India has been no stranger to cross-border tremors. Take the 2015 Nepal quake, for instance. Centred in Gorkha, the 7.8-magnitude shock was felt well into northern and eastern India, as well as in Bangladesh, Tibet and China. It left nearly 9,000 dead and over 22,000 with injuries, not to mention $7.8 billion in damages.

Then there was the 2005 Kashmir earthquake. At 7.6, it did inordinate damage in Pakistan-administered Kashmir, Khyber Pakhtunkhwa and parts of Jammu and Kashmir. With a death toll put at 79,000 to 86,000, it is up there with the worst in South Asia.

But for many, the 2001 Bhuj disaster is the one that defines India’s experience with earthquakes. On 26 January, a 7.6 magnitude event took 20,023 lives and wounded 166,000. Some 400,000 structures were wiped out in Gujarat and Sindh. In Kutch alone, 90 per cent of the homes bore the brunt of it.
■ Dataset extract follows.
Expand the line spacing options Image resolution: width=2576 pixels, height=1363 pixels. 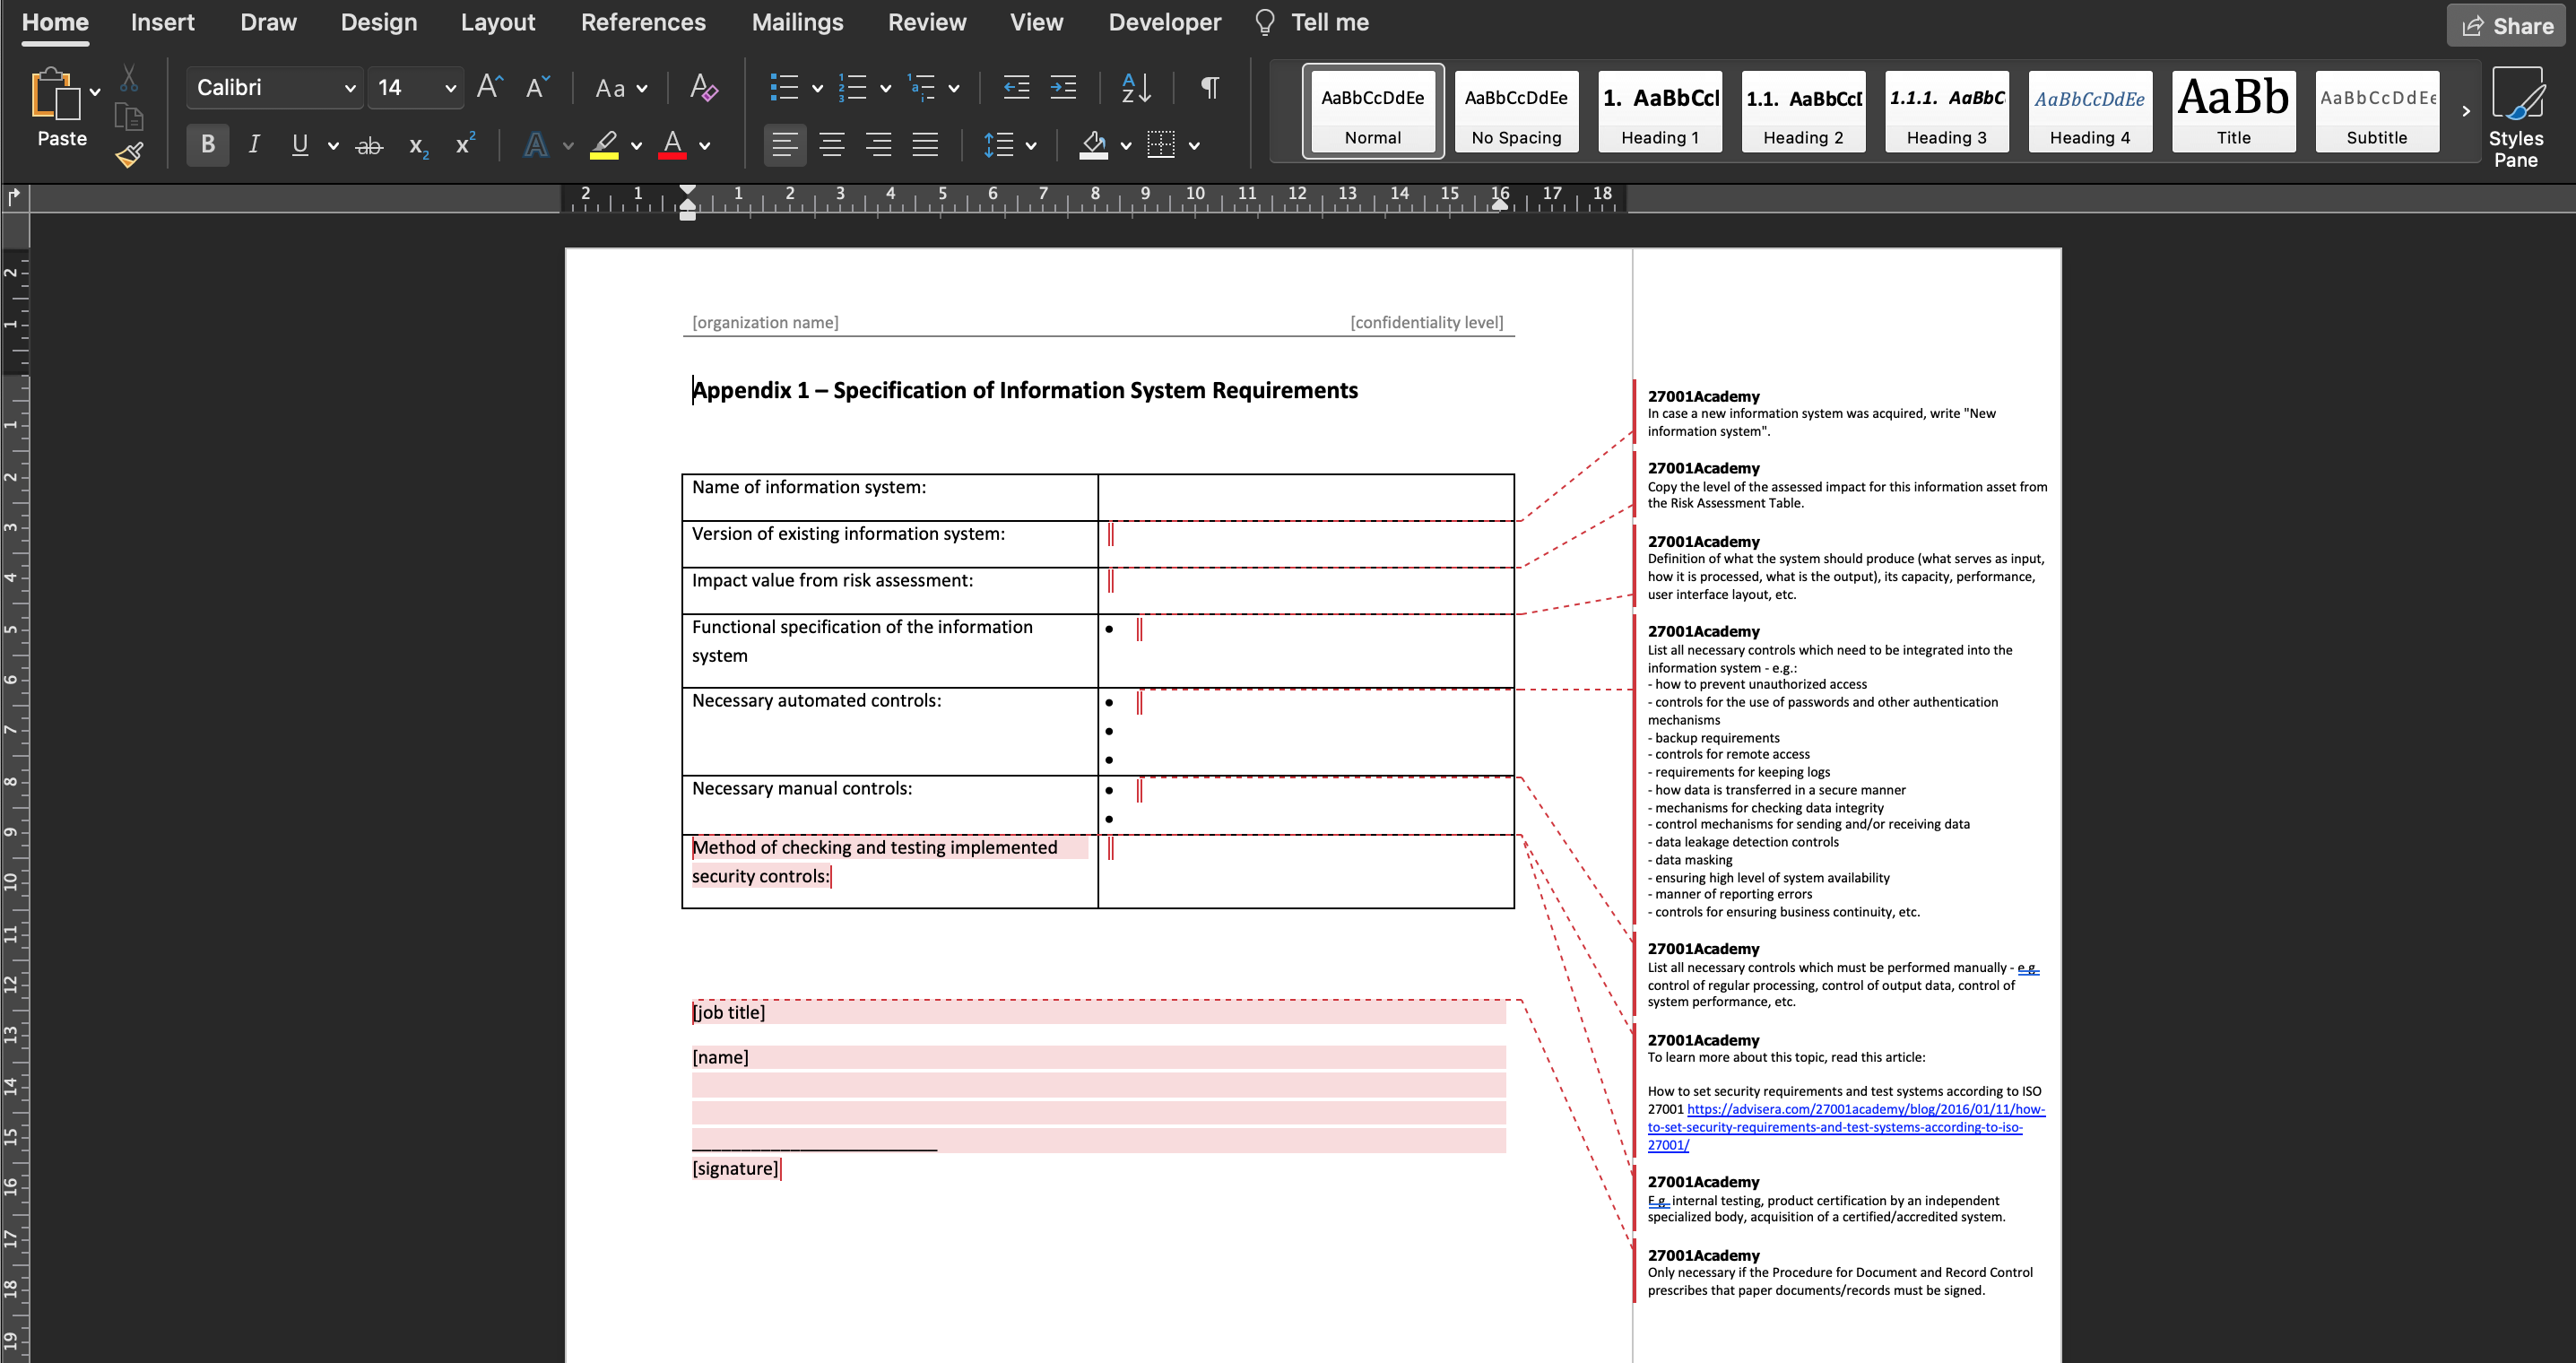pos(1030,145)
You don’t have to go to the extremes of the Himalayas to see the devastation. A 6.9 in Sikkim in 2011, near the Kanchenjunga Conservation Area, sent ripples through five countries and cost 111 lives. And in 1975, the 6.8 in Kinnaur, Himachal Pradesh, was violent enough to claim 47 and leave a trail of broken roads and buildings in its wake.

Even in the west and peninsular India, the ground has given way. The 1967 Koyna quake, thought to be tied to the dam there, was a 6.6 that left 177 dead. Latur in 1993 was shallower, but in those thickly settled villages it was a 6.2 or 6.4 that was nothing short of an apocalypse for 10,000 people. Anjar in 1956, with its 115 fatalities, was an early warning of the seismic trouble in Kutch.

What this means for you

Here is the bottom line:

– 1950, not Bhuj, holds the record for the most powerful

– You can build a safer city, but there is no such thing as a quake-proof one

– Good construction is what will keep you alive, not where you are

Whether you are in Delhi or Guwahati, Hyderabad or Mysuru, having the right codes and being ready is what counts.